## 本文
◇ ◇ ◇
25名の“フェムテック賢者”たちによって、2023年3月以降に発売されたフェムテック&フェムケア商品が選出された「第2回フェムテック&フェムケアアワード」。その選出メンバーでもある『ラブピースクラブ』広報の山本あやのさんと、『Mood is me.』を立ち上げた『アダストリア』の渥美昌子さんにお越しいただき、【セルフプレジャーの今】についての座談会を実施! ほかではなかなか聞くことのできない、専門的でディープなお話がたくさん飛び出しました。

フェムテックアワード 2024

参加メンバーはラブピースクラブ広報山本さんと、アダストリア渥美さん

フェムテックアワード 座談会 セルフプレジャー ラブピースクラブ 山本あやの Moodisme. 渥美昌子 ムードイズミー

左:渥美さん 右:山本さん

山本あやのさん

ラブピースクラブ 広報担当

山本あやのさん

学生時代にジェンダーについて学ぶ中で、デリケートゾーンアイテムやセックストイを輸入販売している『ラブピースクラブ』を知る。「セクシュアルヘルスの観点から女性支援ができるかも」という思いからアルバイトに応募し、そのまま就職に至る。営業職を経て広報担当となり、公式オンラインショップ以外にも着々と販路を拡大中。海外の買い付けも自ら行うなど、さまざまなアプローチでフェムケア業界を盛り上げている。
◇ ◇ ◇
## 提供資料
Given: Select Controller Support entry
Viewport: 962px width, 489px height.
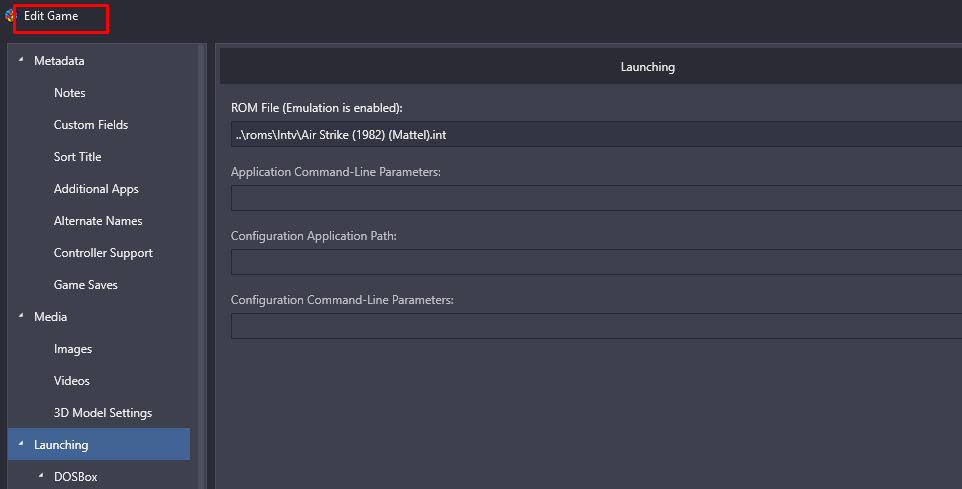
◇ ◇ ◇
## 問題 A
座談会の記事から、「参加メンバーはラブピースクラブ広報山本さんと、アダストリア渥美さん」から「ムケア業界を盛り上げている。」までを、両端も含めてそのまま書き写してください。
## 問題 B
座談会の記事で二重かぎ括弧『』に入っている名称を、すべて挙げてください。
## 問題 C
座談会の記事によると、「第2回フェムテック&フェムケアアワード」では、いつ以降に発売された商品が選ばれましたか。

## 解答例 A
参加メンバーはラブピースクラブ広報山本さんと、アダストリア渥美さん

フェムテックアワード 座談会 セルフプレジャー ラブピースクラブ 山本あやの Moodisme. 渥美昌子 ムードイズミー

左:渥美さん 右:山本さん

山本あやのさん

ラブピースクラブ 広報担当

山本あやのさん

学生時代にジェンダーについて学ぶ中で、デリケートゾーンアイテムやセックストイを輸入販売している『ラブピースクラブ』を知る。「セクシュアルヘルスの観点から女性支援ができるかも」という思いからアルバイトに応募し、そのまま就職に至る。営業職を経て広報担当となり、公式オンラインショップ以外にも着々と販路を拡大中。海外の買い付けも自ら行うなど、さまざまなアプローチでフェムケア業界を盛り上げている。

## 解答例 B
『ラブピースクラブ』
『Mood is me.』
『アダストリア』

## 解答例 C
2023年3月以降に発売された商品です。